LLMPerf

Updated March 31: Added Command R and Qwen, added mobile UI and FAQ
×

Company:

Model/Service Company Input Tokens Price per Million (USD) Output Tokens Price per Million (USD) Context Length Chatbot Arena ELO MMLU Score MT-Bench GPQA HumanEval (Coding) Release Date Knowledge Cutoff Date

FAQ

What is an LLM?
LLM stands for Large Language Model, which is a type of artificial intelligence that understands and generates human-like text based on the input it receives. LLMs are trained on vast datasets of human language and can perform a wide range of language-related tasks.
Why do you display obsolete models?
We display obsolete models to provide a comprehensive historical context and enable performance comparisons over time. This helps users understand the evolution of LLM technology and its capabilities.
Why don't you display very old models?
Very old models are omitted to maintain the relevance and clarity of our benchmarks. Including them might clutter the data and make it harder for users to find useful information about current and recently obsolete models.
How do you gather pricing information for open models?
For the open models, you can download and run the weights yourself for free -- but you probably will not due to the very expensive GPUs required. Instead, this site shows prices from together.ai, a low-cost service that hosts open models for you.
What is context length?
Context length refers to the maximum number of tokens an LLM can process in a single prompt. A token can be a word, part of a word, or even punctuation, depending on the model's training data and tokenization method. This parameter is crucial as it affects the model's ability to understand and generate coherent and contextually relevant responses.
What are the metrics shown?
The metrics displayed on our site include Chatbot Arena ELO, MMLU (Massive Multitask Language Understanding), MT-Bench (Multi-turn Benchmark), GPQA (Google-proof Question and Answer), and HumanEval. These metrics are used to evaluate the performance of LLMs across different tasks and capabilities.
How often is the data updated?
The data is updated approximately once a week. This frequency ensures that our benchmarks remain up-to-date and reflect the latest developments and improvements in LLM technology.
Why is Grok not included?
We don't yet have any benchmark data for Grok.
Which metric is best for my application?
The best metric for your application depends on the specific tasks you intend to use the LLM for.
  • Chatbot Arena ELO: This is a human-rated score where the human asks two randomly-chosen LLMs the same question and chooses the superior answer. The ChatBot Arena is here.
  • MMLU: MMLU is a very large database of school-test-like multiple choice questions, similar to what an undergraduate student might learn. Try it here.
  • MT-Bench: MT-Bench is a benchmark for "multi-turn" chats (conversations involving back-and-forth). A description is here.
  • GPQA: GPQA is an extraordinarily challenging multiple-choice question database similar to what an advanced graduate student or scientific expert might learn. Learn more about it here.
  • HumanEval: HumanEval is a code generation benchmark that pairs questions in 23 natural languages with 12 different programming languages. The benchmark asks a question in a natural language; gets a small piece of code; and runs it to verify functionality.

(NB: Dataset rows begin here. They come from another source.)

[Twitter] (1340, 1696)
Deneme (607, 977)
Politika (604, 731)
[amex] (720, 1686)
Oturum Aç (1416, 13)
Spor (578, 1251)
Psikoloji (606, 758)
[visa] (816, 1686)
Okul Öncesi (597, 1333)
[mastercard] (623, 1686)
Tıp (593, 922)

For many applications, Chatbot Arena ELO is the best metric to use, since it cannot be trained for in advance and is evaluated by humans and an independent organization. One downside of Chatbot Arena is that humans typically favor longer responses, even if a shorter response is equally correct. The highest-scoring models on Chatbot Arena do tend to produce long responses.

MMLU, MT-Bench, HumanEval, and GPQA are automatically evaluated, so they are not biased by long answers. The risk with these four benchmarks is that correct answers might leak into training data. This is particularly a problem for MMLU, since the questions and answers are widely available. MT-Bench and HumanEval mitigate this by using automatically-generated questions, and GPQA mitigates this by not publicly releasing the correct answers. However, at least in theory, a model could be excessively fine-tuned for these benchmarks.